NBA AI

The CEO of Second Spectrum gave an excellent TED talk describing how they apply advanced machine learning (spatiotemporal pattern recognition in video streams) to the creation of practical tools for NBA coaches.
For anyone thinking about building a domain specific AI solution the key lesson here is that machine learning expertise is a pre-requisite for success but is not the fundamental driver of success.  It is deep understanding of the target domain that drives success.

The key phrase in the whole presentation is “we have taught a machine to see with the eyes of a coach“.  Their key added value is not providing computer vision but is translating what the computer sees into the concepts and terminology used in that particular domain.

The Second Spectrum tool has had to learn dozens and dozens of basketball concepts and  learn how to categorize the full range of real world variations of these concepts.  In the video he uses the single example of learning the “pick and roll” concept to illustrate these complexity.

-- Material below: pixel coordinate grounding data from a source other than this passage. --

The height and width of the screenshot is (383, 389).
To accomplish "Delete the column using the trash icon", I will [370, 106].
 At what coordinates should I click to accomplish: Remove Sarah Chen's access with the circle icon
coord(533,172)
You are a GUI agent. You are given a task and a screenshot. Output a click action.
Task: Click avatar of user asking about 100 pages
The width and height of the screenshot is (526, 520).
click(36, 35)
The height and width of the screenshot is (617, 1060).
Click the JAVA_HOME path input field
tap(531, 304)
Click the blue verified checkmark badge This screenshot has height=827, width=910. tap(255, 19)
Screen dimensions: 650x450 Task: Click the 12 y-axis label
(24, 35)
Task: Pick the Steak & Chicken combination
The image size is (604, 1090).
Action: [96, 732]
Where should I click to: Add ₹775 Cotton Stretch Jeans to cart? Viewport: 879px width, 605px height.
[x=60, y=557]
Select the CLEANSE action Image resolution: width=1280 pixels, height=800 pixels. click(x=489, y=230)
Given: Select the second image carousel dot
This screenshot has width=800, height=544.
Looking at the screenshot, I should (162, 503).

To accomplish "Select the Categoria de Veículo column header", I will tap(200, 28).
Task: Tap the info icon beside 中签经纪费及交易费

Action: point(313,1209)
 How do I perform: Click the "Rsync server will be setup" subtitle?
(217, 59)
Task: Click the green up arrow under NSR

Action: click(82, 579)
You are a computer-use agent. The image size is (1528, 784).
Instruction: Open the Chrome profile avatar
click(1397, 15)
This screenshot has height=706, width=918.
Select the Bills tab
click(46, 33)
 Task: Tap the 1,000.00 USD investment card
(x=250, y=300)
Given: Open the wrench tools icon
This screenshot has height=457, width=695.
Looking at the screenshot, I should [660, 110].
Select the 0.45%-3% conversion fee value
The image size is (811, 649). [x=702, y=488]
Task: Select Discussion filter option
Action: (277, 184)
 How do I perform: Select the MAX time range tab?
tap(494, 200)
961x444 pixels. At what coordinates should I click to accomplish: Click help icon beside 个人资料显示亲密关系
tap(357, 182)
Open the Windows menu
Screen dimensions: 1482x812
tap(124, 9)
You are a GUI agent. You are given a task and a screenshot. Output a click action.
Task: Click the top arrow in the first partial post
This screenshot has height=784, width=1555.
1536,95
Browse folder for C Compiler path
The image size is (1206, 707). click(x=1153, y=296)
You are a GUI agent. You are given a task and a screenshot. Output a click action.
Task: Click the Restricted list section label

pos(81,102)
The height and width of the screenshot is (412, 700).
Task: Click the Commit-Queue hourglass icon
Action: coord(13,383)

Watch the video and ask yourself are you as passionate about putting yourself in the shoes of your users as is the team at Second Spectrum?  That is the passion that will build great applied AI projects.

 

“AI in the Enterprise” takeaways

San Francisco Big Data Science hosted a talk on “AI in the Enterprise” the presenters were:  Polong Lin, Data Scientist, IBM;  Arno Candel, CTO, ‎H2O.ai; and Nir Kaldero, Head of Data Science, Galvanize.

Here are the top takeaways that stuck with me:

Enterprise AI projects are implemented by cross-functional teams

Many of the roles on these teams will be the same as on traditional software teams but ML drives critical changes to how those roles are executed.

Non-data scientists need role specific training

There are a range of non-data scientists working on Enterprise AI projects: product managers, program managers, UX designers, QA testers, devops, software engineers, data analysts, line managers, etc.   All of them will need different methods and tools for AI driven projects than they are used to with traditional software projects.

Some of the training they need overlaps with the sort of “Data Science 101” training you would give at the very start of a data scientists education.  However, other needed training is specific to their role.  A product manager will need “Data Science 202 for Product Managers” and so on for the various roles.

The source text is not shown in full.